Friday Randomness, Vol. 72

Sleeping baby

I was on a call this week with a bunch of alumni from the OIA Future Leadership Academy. Whitney Conner Clapper from Patagonia was sharing her story of how she got from growing up in a college town across the Mississippi River from St. Louis to now. As she started explaining what she did for Patagonia, she talked about working with folks who run non-profits. Something she mentioned about them struck me:

She said how grassroots organization leaders work a full day, put the kids to bed, and then get to work doing what needs to be done for their non-profits.

Her point was they needed help, and that’s where she came in. But I was stuck on that thought about what I did after Katie and I put Sefton to bed. For me, it runs the gamut from definitely putting in hours for Sendline (like I am now, in fact) to working on house or creative projects to sometimes, yeah, relaxing. 

The question I’m throwing out to consider is what do you do after you put your kids to bed? This actually doesn’t require you to have kids. Short of literally doing that, in other words, what do you do when you have a break from what you think you needed to do?

This also isn’t about cramming in productivity from the minute you wake up until you go to sleep. It’s okay to relax. I just thought it was a cool way to think about how I spend my downtime and thought I’d share.

Friday Randomness, Vol. 71

Graph of email volumes

A while ago, my older brother Cosmo posted about email on his blog. A sort of History of My Email Frequency story. He confessed:

I’ve always loved email, ever since that day in college when I learned it was possible to send messages around the world… for free! 

My brother is kind of a dork. Even if he won’t admit it, which I’m pretty confident he would, I can say that because I’m his little brother. Case in point: ‘for fun’ (his words, not mine), he built a chart of his email history, dating back more than twenty years. Something about it struck me, besides the fact he sent a lot of emails:

I take way too much time stressing over every word I say.
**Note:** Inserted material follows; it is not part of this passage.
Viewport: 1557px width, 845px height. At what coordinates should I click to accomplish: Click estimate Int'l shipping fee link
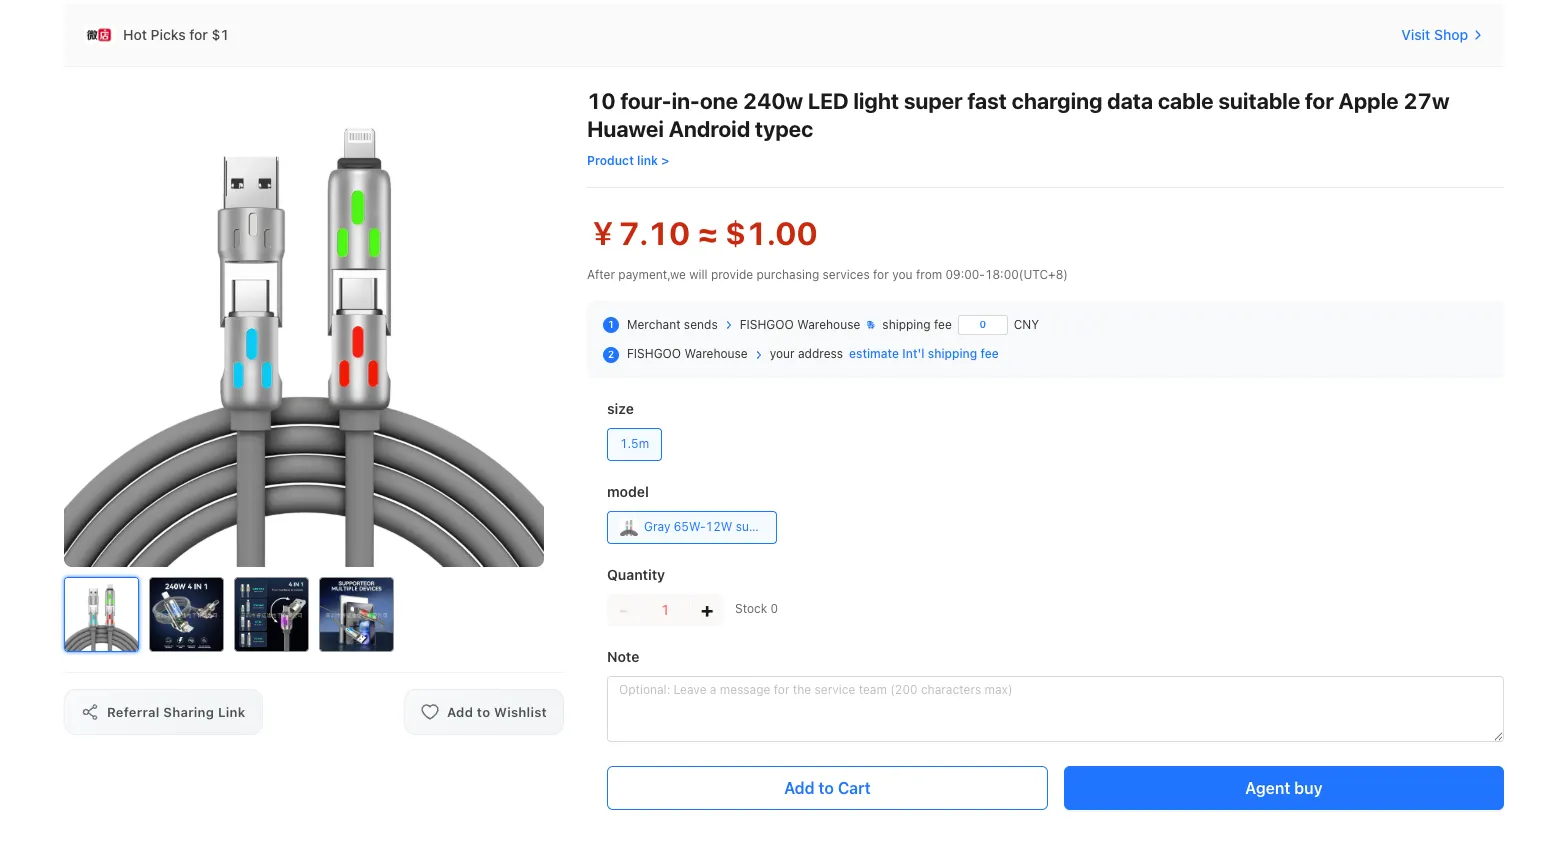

From what I remember, email was first used as a way of communicating short bits of information between universities. Keyword being ‘short.’ It seems safe to assume that ‘short’ could also imply ‘curt.’ But humans are weird and read into the words and punctuation, and email has naturally evolved as it’s become more of a staple way of communicating to anyone and everyone.

Enter me, grappling with word choice, triple-checking that I spelled a name right, and generally taking far too long to write an email. Not that any of those are bad things. Well, except for the third one. If I have any chance of hitting my brother’s peak of fifty-two emails per day, I need to be faster at choosing what I say and checking it twice. Also, not stressing so much about if I make a mistake.

Friday Randomness, Vol. 70

Wenatchee High School band finds a creative solution to practicing during COVID

It’s not, well, ever that our little town of Wenatchee, Washington makes national headlines. As proof, a search for ‘Wenatchee’ on the New York Times yields about ten results: one from 1995, another from 1972, and the rest from the 1950s and earlier. Frankly, this is just too good to pass up.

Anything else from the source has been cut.